• 設問内容
前田智徳についての抜粋を、末尾の文に続けて書き進めてください。

前田智徳

岱明町中で野球を始める。熊本工では、1988年・2年春夏、1989年・3年夏と甲子園出場。4番センターで出場し、通算4試合で17打数4安打。入団当初は、走攻守三拍子揃った選手で、野球センスは抜群。

ボールを打つ技術、バットコントロールは天性のものを持ち、ストレートも変化球も的確なスイングでヒットにする。現役最多の11度の3割達成、通算打率(4000打数以上)は現役では5位の.302。イチローも尊敬するほどだ。

しかし一番近いと思われる首位打者は獲得していない。肩は強肩という程では無いが、捕手への制球力や捕手が捕りやすいバウンドを投げられるため、捕殺数は高い。趣味のゴルフもプロ並みでHC1。

• 参照データ
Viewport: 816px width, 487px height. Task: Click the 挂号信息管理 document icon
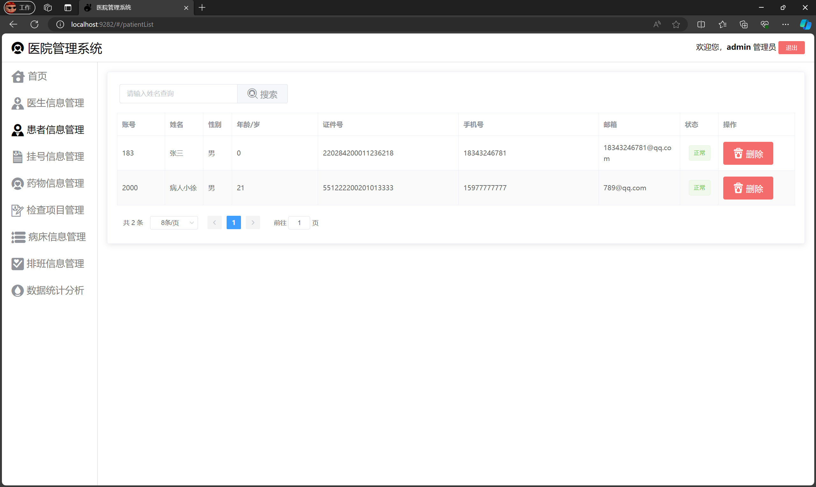pos(17,157)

• 解答
3年時の甲子園大会後、熊工には西武を除く11球団、前田の自宅にも8球団のスカウトが挨拶に訪れ、中でも地元九州のホークスは上位指名を示唆するなど熱心だったが、同年11月に行われたドラフト会議では広島が4位指名する一方ホークスからの指名はなかった。

前田は会見場でテレビ中継を見た後1時間近く泣き続けた。前田は一旦プロ入りを拒否。何度訪問しても口を開かない前田に痺れを切らした宮川(村上)スカウトは「ホークスは指名しなかったが、俺達は(指名の)約束を守ったぞ。男だったら約束を守れ」と叱責、とつとつと打撃理論を語った。前田は宮川の人間性に惹かれて広島入りを決意。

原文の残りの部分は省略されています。